Exercise aim:
Reproduce every entry exactly.

[Saved data entries]
*** Begin section ***
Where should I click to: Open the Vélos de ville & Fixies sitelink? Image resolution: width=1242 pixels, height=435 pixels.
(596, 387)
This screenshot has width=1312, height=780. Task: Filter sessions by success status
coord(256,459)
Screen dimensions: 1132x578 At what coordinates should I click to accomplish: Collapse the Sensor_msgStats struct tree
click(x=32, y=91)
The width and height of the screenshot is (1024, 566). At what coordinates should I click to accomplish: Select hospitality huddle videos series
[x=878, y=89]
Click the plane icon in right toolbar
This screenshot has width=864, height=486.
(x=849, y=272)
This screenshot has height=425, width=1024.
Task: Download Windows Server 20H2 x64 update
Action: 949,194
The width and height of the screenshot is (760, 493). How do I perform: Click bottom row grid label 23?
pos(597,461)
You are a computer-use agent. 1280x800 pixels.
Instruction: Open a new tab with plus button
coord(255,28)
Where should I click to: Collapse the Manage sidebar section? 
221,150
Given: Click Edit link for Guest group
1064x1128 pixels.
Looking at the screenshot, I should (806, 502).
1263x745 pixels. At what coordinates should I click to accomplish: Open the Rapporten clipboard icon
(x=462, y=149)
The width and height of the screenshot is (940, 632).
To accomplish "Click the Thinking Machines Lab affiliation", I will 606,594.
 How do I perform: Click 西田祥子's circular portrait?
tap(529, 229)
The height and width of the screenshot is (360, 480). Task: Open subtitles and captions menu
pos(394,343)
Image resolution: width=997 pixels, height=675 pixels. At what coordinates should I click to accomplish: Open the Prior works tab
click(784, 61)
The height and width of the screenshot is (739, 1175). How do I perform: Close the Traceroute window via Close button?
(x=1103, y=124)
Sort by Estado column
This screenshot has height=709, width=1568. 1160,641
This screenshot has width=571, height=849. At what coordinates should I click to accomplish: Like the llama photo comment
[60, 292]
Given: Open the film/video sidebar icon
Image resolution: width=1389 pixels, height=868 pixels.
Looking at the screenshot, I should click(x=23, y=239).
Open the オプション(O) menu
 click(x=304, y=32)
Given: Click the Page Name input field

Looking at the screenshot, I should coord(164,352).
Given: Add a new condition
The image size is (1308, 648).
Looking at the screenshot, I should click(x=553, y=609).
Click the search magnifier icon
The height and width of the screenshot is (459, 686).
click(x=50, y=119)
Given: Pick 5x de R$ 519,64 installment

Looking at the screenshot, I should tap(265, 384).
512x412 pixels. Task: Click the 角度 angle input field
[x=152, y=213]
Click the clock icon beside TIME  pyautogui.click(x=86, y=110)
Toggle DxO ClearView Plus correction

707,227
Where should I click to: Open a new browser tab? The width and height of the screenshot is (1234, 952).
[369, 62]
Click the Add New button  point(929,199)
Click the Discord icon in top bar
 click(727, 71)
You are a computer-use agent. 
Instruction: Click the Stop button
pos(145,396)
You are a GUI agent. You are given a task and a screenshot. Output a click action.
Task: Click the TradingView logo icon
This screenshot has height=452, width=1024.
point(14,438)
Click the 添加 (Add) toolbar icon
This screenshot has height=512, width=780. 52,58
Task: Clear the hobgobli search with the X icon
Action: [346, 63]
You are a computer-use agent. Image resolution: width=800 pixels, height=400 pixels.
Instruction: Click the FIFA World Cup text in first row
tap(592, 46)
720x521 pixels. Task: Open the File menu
*** End section ***
Written answer:
Where should I click to: Open the Vélos de ville & Fixies sitelink? Image resolution: width=1242 pixels, height=435 pixels.
(596, 387)
This screenshot has width=1312, height=780. Task: Filter sessions by success status
coord(256,459)
Screen dimensions: 1132x578 At what coordinates should I click to accomplish: Collapse the Sensor_msgStats struct tree
click(x=32, y=91)
The width and height of the screenshot is (1024, 566). At what coordinates should I click to accomplish: Select hospitality huddle videos series
[x=878, y=89]
Click the plane icon in right toolbar
This screenshot has width=864, height=486.
(x=849, y=272)
This screenshot has height=425, width=1024.
Task: Download Windows Server 20H2 x64 update
Action: 949,194
The width and height of the screenshot is (760, 493). How do I perform: Click bottom row grid label 23?
pos(597,461)
You are a computer-use agent. 1280x800 pixels.
Instruction: Open a new tab with plus button
coord(255,28)
Where should I click to: Collapse the Manage sidebar section? 
221,150
Given: Click Edit link for Guest group
1064x1128 pixels.
Looking at the screenshot, I should (806, 502).
1263x745 pixels. At what coordinates should I click to accomplish: Open the Rapporten clipboard icon
(x=462, y=149)
The width and height of the screenshot is (940, 632).
To accomplish "Click the Thinking Machines Lab affiliation", I will 606,594.
 How do I perform: Click 西田祥子's circular portrait?
tap(529, 229)
The height and width of the screenshot is (360, 480). Task: Open subtitles and captions menu
pos(394,343)
Image resolution: width=997 pixels, height=675 pixels. At what coordinates should I click to accomplish: Open the Prior works tab
click(784, 61)
The height and width of the screenshot is (739, 1175). How do I perform: Close the Traceroute window via Close button?
(x=1103, y=124)
Sort by Estado column
This screenshot has height=709, width=1568. 1160,641
This screenshot has width=571, height=849. At what coordinates should I click to accomplish: Like the llama photo comment
[60, 292]
Given: Open the film/video sidebar icon
Image resolution: width=1389 pixels, height=868 pixels.
Looking at the screenshot, I should click(x=23, y=239).
Open the オプション(O) menu
 click(x=304, y=32)
Given: Click the Page Name input field

Looking at the screenshot, I should coord(164,352).
Given: Add a new condition
The image size is (1308, 648).
Looking at the screenshot, I should click(x=553, y=609).
Click the search magnifier icon
The height and width of the screenshot is (459, 686).
click(x=50, y=119)
Given: Pick 5x de R$ 519,64 installment

Looking at the screenshot, I should tap(265, 384).
512x412 pixels. Task: Click the 角度 angle input field
[x=152, y=213]
Click the clock icon beside TIME  pyautogui.click(x=86, y=110)
Toggle DxO ClearView Plus correction

707,227
Where should I click to: Open a new browser tab? The width and height of the screenshot is (1234, 952).
[369, 62]
Click the Add New button  point(929,199)
Click the Discord icon in top bar
 click(727, 71)
You are a computer-use agent. 
Instruction: Click the Stop button
pos(145,396)
You are a GUI agent. You are given a task and a screenshot. Output a click action.
Task: Click the TradingView logo icon
This screenshot has height=452, width=1024.
point(14,438)
Click the 添加 (Add) toolbar icon
This screenshot has height=512, width=780. 52,58
Task: Clear the hobgobli search with the X icon
Action: [346, 63]
You are a computer-use agent. Image resolution: width=800 pixels, height=400 pixels.
Instruction: Click the FIFA World Cup text in first row
tap(592, 46)
720x521 pixels. Task: Open the File menu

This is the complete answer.